With Cyral, we can use various federated access controls: Okta Azure Active Directory, G-Suite, and more. We can connect to various data stores including MariaDB, MongoDB, SQL Server, and others. Cyral can send logs to your SIEM of choice: ELK, Splunk, DataDog, and more.
A Sample Application
Let’s take a tour through a Cyral-enabled setup. In this project we’ll illustrate:
- A Postgres database protected by a Cyral sidecar
- Okta as our SSO provider
- and logging details into Splunk.
In Okta, we have two applications: One application is for our microservices. In this case, we validate users are part of the Accounting group. The other application is for non-app use, and we’ll validate users are part of the SRE group.
In our application’s data access tier, we’ll add a CyralContext comment at the front of the query. We’ll harvest relevant details from the JWT and pass them to Cyral. Though we could use the JWT to authenticate as we begin a database connection, using this attribution comment allows us to use standard database connection pooling.
The Cyral sidecar takes this attribution comment, validates against the data access policies, logs the request, response, and user identity, and forwards the query to the database.
Other than the machine name, the application believes it’s connecting directly to the database. No awkward client libraries or configuration parameters.
Similarly for non-app uses, we can authenticate to the Cyral sidecar using SSO. The SRE application is linked to the Cyral cluster. Once authenticated via Okta, we can click the “Your Access Token” button, and copy the password. This token is only valid for a few minutes, so we can be confident that our credentials won’t be misused: stuck in a configuration file that might end up in source control.
In Adminer, we’ll not login to the database, but rather login to the Cyral sidecar. The username is “idp:” and our email, and the password is the access token we copied from the Cyral control plane. Once logged in, our experience is identical.
In the Cyral control plane, we can map SSO groups to the database’s service account. In this example, we see our Postgres database will accept connections from users in the SRE group, and use the user named “postgres” to authenticate to the database. This identity mapping ensures we don’t need to litter the database with every SSO user that may come from any source.
In the Cyral dashboard, in the integrations tab, we configured the integration with Okta, the SSO provider. We also configure the integration with a SIEM. In this case we’ve integrated with Splunk. Once configured, logs flow nicely into place in our chosen SIEM.
In Splunk, we chose to load the Okta application. This gives us default dashboards. We could also craft custom dashboards to match specific business needs.
In the Data Monitoring Activity dashboard, we can see aggregated query information and can optionally filter by database, database user, SSO group, or SSO user. In this view we can see that SQL User seems to be doing a lot more queries than others. Let’s investigate.

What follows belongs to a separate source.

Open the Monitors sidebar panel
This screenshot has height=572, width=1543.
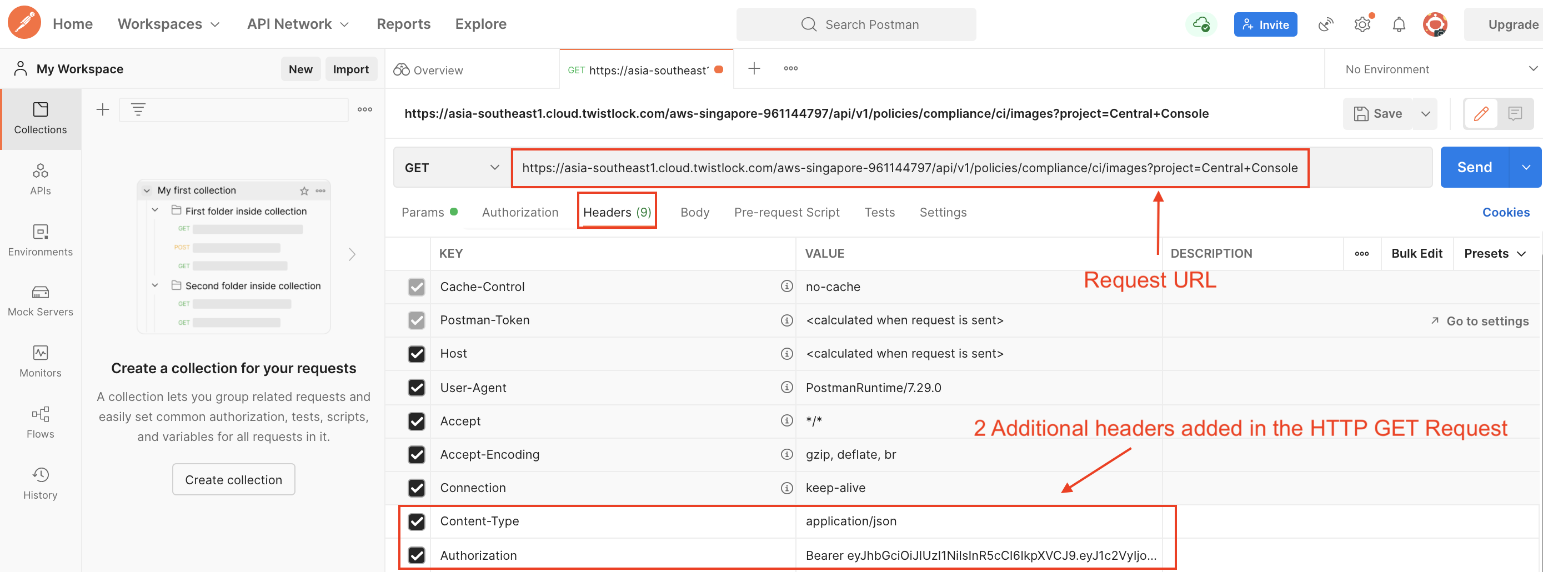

Dialing into the user activity, we can see the types of queries this user has done, and the specific databases used. It looks like they were doing something overnight on July 11. Perhaps this user lost access to their account?
As we zoom into the activity, we can get to the actual database logs. In this picture, we’ve opened up a log entry. We see the query text, the response rows, and specifically the SSO user, the SSO group, and the database user Cyral used as it proxied to the database.
Here in the Cyral logs, we have exactly what we’re looking for: user identity!
The Perfect Solution
Cyral is the perfect solution for answering the question, “Who accessed our data?” With a Cyral sidecar in place, we can authenticate to our database using standard SSO tools. Both application users and non-app uses such as SRE, DBA, and deployment tools can authenticate via SSO. The logs harvested by Cyral include the query request, the response row count, the time taken, connection details like the client IP, and most importantly, the SSO user and group. Who accessed our data? With Cyral, we know.